Bye, Grandad

My paternal grandfather died in the early hours of Monday morning – a chest infection, although dementia and blindness took him away from us some time ago. I’d like to think that, had he been able to read it, he’d have enjoyed this column I wrote for .net a year or so ago.

Live Forever

I found it by accident during my annual clean-up: a battered and bent folder full of yellowed pages. On each page there’s a poem written by my grandfather. Poems about my father, written when he was still toddling; poems about my grandmother, written in the first flush of romance; and poems about my grandfather himself, when he was young and strong, fit and fiery. My grandfather – the man he was then, not as he is now – leaps from every word.

Today, my grandfather is in a nursing home. His sight has gone, and so has the fire. If you met him now, you’d find it hard to spot the keen intelligence – and sometimes, anger – that made him a fearsome and funny letter writer whose wisecracks appeared in all kinds of publications. If you caught him on a good day you might see a flash of amusement, but it’d be a pale echo of the wicked humour that so often put him in the doghouse – like the time he shaved off his eyebrows before an important interview for no other reason than to freak out the interviewer, or the time my grandmother found him drunk, trousers impaled on the railings of a fence, hanging upside down and crooning “Don’t Fence Me In” with a grin like a Cheshire cat. But it’s all there in the poems. In their pages, he’s forever young. And on the internet, so are we.
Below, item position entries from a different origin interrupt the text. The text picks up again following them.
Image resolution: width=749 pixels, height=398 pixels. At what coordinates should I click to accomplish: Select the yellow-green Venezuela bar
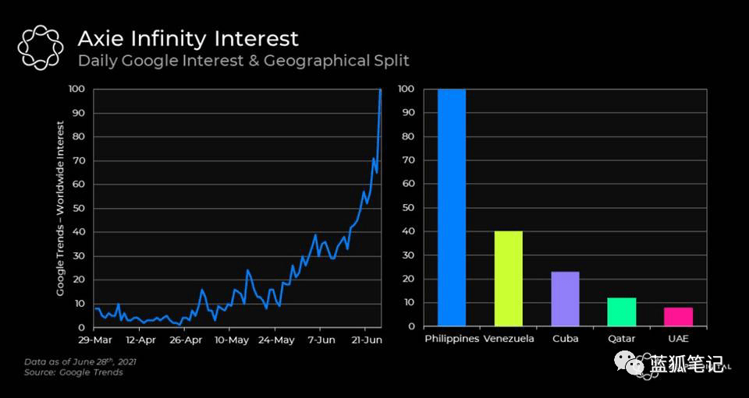point(508,279)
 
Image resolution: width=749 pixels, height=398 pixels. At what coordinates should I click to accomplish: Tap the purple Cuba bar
point(565,299)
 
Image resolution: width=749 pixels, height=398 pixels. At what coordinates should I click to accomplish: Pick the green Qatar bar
point(622,312)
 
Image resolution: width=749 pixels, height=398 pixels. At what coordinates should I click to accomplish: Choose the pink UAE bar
point(678,316)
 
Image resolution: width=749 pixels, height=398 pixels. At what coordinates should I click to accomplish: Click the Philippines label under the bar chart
point(452,340)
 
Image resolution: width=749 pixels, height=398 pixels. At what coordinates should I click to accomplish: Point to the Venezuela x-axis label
point(509,340)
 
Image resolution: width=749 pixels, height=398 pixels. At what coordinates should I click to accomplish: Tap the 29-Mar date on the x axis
point(94,340)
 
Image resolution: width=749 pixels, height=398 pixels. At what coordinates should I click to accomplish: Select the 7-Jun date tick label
point(321,340)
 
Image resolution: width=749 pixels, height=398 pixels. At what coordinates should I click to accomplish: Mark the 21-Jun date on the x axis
point(366,340)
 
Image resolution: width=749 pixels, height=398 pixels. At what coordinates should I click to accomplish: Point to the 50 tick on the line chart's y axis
point(76,208)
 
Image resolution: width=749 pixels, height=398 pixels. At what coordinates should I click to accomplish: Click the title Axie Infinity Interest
point(187,38)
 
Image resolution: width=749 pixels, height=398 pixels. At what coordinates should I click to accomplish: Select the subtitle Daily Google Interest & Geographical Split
point(243,61)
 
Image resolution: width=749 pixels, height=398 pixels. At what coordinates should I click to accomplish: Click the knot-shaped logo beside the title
point(40,48)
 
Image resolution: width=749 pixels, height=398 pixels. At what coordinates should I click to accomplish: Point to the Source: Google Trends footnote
point(73,373)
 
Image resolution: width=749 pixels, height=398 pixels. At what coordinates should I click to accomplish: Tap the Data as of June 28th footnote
point(80,362)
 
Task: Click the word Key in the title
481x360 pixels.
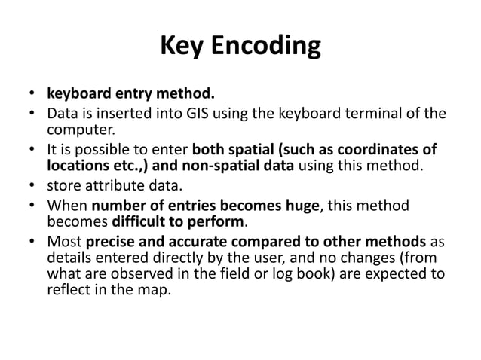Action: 182,47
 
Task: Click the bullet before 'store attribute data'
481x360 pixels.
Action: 32,185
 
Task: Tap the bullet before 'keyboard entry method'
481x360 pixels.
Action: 32,96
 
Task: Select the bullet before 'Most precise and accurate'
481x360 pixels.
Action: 32,243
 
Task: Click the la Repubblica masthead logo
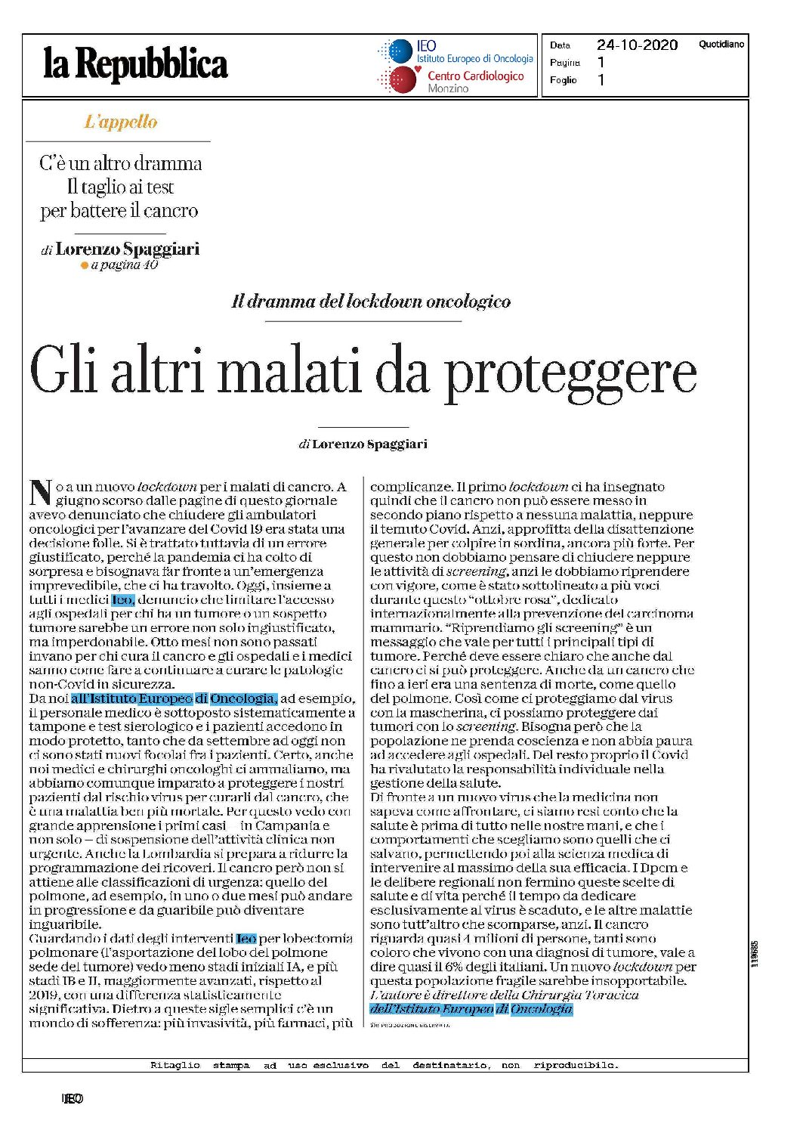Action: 136,64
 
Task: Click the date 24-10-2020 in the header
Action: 637,45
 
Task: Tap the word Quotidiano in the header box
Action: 721,45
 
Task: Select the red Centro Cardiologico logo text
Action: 475,76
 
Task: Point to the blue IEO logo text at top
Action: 426,46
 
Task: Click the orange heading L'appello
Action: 121,122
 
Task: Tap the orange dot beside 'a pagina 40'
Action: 85,265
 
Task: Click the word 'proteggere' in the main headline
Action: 570,372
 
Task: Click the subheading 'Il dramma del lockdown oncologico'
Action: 370,302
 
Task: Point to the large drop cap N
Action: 40,492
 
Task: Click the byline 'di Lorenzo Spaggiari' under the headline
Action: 363,444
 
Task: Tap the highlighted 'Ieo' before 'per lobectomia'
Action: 246,939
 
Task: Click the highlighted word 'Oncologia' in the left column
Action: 243,698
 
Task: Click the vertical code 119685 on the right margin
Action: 755,954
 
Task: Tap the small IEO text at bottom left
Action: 73,1098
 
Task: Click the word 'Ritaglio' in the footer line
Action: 175,1065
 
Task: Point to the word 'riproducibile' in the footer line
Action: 576,1065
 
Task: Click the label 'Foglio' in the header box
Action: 564,80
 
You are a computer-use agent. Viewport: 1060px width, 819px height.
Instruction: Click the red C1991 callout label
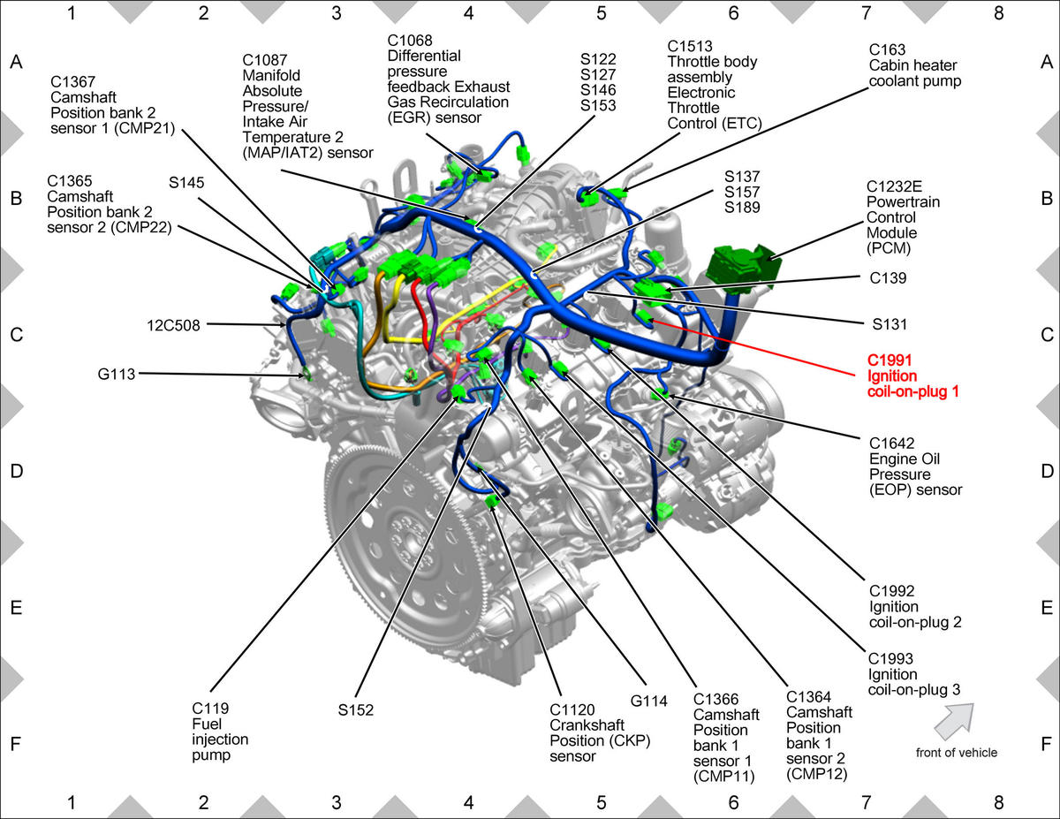pos(912,375)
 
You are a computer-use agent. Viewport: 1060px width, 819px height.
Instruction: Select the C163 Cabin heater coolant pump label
pos(914,65)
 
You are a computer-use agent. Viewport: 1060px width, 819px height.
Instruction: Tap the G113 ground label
pos(116,374)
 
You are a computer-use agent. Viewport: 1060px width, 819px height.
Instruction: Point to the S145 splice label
pos(186,182)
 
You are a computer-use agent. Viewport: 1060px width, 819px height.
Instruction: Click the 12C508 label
pos(173,325)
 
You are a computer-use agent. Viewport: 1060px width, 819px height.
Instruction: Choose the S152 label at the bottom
pos(356,709)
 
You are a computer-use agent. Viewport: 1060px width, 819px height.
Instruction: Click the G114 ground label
pos(648,701)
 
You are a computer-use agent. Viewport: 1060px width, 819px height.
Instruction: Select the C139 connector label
pos(888,278)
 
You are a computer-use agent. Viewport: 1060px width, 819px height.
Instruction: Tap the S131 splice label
pos(890,324)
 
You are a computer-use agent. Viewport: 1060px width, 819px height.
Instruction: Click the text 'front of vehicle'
pos(956,753)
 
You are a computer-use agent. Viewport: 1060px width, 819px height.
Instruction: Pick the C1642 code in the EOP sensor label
pos(891,444)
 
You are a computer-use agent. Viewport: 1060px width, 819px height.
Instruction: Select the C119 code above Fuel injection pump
pos(210,709)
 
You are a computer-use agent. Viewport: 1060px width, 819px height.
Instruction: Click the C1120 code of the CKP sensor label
pos(572,709)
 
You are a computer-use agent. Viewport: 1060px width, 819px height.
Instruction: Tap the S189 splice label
pos(742,208)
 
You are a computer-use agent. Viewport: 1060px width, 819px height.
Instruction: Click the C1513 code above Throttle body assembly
pos(690,46)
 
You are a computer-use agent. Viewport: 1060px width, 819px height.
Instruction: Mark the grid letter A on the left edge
pos(17,62)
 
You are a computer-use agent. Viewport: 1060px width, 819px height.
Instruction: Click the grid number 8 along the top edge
pos(998,13)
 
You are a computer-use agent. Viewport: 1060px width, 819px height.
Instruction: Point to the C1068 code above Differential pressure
pos(410,41)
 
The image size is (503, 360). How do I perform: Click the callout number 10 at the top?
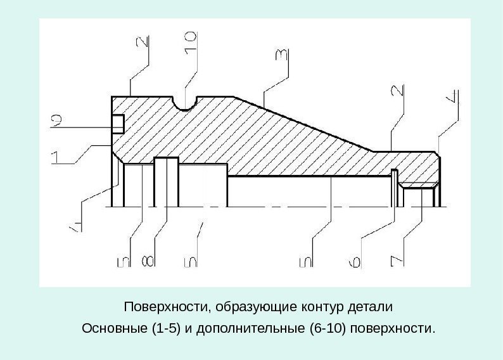click(191, 46)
I’m 35 this year, but in a scanned photo I’m sixteen, photographed at a gig where I tried and failed to hide the stage fright and dressed like an explosion in a tramp factory. In an MP3 I’m 22, battering guitars in a studio with a bunch of friends, convinced not just that music could change the world but that we were the ones to do it. I’m 29, arm around a beautiful girl in Amsterdam, and I’m 31, shaking in my kilt as the same girl says “I do”, and I’m 34, jumping around like a maniac because the pregnancy test’s turned blue.

It’s not just photos. Everything that’s scared me, worried me, made me laugh or made me furious in the last several years is still there on my blog, and long-deleted HTML is still hanging around on the Wayback machine. Our Flickr photos, our MP3s, our blog posts and our online profiles are time capsules, a mood or a moment caught, captured and preserved – possibly forever.

And of course, the bad stuff is preserved as well as the good. But even the embarrassing stuff has its charms. Sure, I looked like an idiot, the song’s terrible, that shirt’s utterly repulsive and that pose is ridiculous, but hey! I had hair! And when it’s my turn for the home, when it’s my sight that’s gone, when it’s my fire that’s flickering out and there’s only a trace of who I used to be, on the internet I’m still sixteen, or nineteen, or thirty-four.